エモロックとミリタリーロリータ風衣装に身を包み〈絶対的オシャレエモカワ〉をコンセプトに活動中のアイドル・グループ「空想と妄想とキミの恋した世界」。
3ヶ月連続、独占ハイレゾ配信とインタヴューの第2弾をお送りいたします。
INTERVIEW vol.2 : 回廊
2021年1月17日に渋谷TSUTAYA O-WESTでワンマン・ライヴ〈「単独公演、白昼夢。」〉を開催する空想と妄想とキミの恋した世界。10月には堀井美佑が気管支喘息悪化のため卒業を余儀なくされるアクシデントでもあったが、メンバーは〈「単独公演、白昼夢。」〉に向けて前を向いている。前回のインタビューでは、仲谷瑠夏がメンバーと腹を割って話すために「タイマンをしたい」とまで言っていたが、今回は5人体制になってのメンバーの関係性についてさらに深く聞いてみた。すると待っていたのは、仲谷瑠夏の自己啓発セミナー状態だった……!
インタヴュー : 宗像明将
撮影 : ペータ
この5人がひとつになってきている気がする
──堀井さんが卒業して5人体制になってから、変化はありましたか?
今井 : 5人でご飯を食べる機会が多くなりました。5人になってから「みんなで行こうか」みたいなことが増えました。
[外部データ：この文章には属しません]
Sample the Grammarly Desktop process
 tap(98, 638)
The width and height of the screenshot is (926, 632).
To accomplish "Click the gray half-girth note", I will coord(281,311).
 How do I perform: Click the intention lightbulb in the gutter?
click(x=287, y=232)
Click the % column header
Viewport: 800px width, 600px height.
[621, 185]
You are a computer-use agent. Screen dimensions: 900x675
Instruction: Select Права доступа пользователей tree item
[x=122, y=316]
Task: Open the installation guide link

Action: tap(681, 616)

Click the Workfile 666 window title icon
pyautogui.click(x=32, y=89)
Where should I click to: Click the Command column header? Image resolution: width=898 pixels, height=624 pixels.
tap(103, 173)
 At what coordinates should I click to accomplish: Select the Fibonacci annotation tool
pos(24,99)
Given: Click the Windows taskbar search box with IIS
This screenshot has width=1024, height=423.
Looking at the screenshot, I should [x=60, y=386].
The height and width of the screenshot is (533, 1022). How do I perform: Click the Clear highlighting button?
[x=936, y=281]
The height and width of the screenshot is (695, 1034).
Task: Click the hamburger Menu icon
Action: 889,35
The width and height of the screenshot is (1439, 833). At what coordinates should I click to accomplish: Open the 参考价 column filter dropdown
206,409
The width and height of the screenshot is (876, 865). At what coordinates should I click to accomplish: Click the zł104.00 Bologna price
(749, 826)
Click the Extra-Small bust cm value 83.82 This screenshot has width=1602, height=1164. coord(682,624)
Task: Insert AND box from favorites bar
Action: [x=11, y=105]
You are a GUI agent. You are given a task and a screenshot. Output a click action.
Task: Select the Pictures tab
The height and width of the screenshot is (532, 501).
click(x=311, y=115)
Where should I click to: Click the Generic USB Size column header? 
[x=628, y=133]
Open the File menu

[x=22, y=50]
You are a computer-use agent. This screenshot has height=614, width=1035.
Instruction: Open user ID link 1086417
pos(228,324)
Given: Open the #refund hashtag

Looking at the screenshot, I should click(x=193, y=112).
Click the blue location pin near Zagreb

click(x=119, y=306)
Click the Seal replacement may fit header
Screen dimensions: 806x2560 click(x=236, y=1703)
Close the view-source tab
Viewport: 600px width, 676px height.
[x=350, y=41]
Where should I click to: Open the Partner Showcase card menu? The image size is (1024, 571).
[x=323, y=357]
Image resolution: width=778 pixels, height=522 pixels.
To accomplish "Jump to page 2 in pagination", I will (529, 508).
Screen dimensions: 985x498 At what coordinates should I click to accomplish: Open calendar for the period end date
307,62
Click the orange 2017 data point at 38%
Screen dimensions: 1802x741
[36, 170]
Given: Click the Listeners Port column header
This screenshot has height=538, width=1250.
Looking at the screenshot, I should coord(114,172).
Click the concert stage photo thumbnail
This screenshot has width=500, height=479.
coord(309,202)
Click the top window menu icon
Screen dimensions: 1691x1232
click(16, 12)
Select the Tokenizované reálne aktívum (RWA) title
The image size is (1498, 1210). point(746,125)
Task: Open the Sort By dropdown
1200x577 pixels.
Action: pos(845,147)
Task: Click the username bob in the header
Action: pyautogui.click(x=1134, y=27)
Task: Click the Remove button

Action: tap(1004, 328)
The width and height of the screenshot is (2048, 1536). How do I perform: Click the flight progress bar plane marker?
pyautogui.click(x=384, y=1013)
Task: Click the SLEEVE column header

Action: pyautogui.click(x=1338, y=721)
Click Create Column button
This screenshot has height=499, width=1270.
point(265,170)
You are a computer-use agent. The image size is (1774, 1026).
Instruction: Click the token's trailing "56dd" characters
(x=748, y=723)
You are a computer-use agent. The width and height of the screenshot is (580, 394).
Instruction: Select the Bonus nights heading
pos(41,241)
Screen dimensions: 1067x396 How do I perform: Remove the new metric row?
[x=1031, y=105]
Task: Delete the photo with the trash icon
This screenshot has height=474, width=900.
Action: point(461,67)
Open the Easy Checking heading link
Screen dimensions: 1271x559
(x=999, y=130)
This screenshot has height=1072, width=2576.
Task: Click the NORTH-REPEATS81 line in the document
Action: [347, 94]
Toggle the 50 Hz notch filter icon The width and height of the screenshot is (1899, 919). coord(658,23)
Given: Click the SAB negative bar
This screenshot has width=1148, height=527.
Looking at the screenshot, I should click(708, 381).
松樹 : 前よりは同じ方向を向けているのかな。心の内が分かるようになってきて、居心地がよくなりました。

有沢 : 気持ちが楽になったというか、楽しくなりました。この5人になってちゃんとひとつになってきている気がする。
中山 : 今までよりも活動に前向きに取り組むことができるようになった。でも、5人になってフォーメーションや歌割も変わるし、やっぱりそこは物理的に大変です。
仲谷 : やりやすくなりました。今までは心の内が分からなくて気を遣っていた部分もあったんですけど、そういうのもなくなった。「やばいからレッスンしよう!」とかみんなで気軽に言えるようになった。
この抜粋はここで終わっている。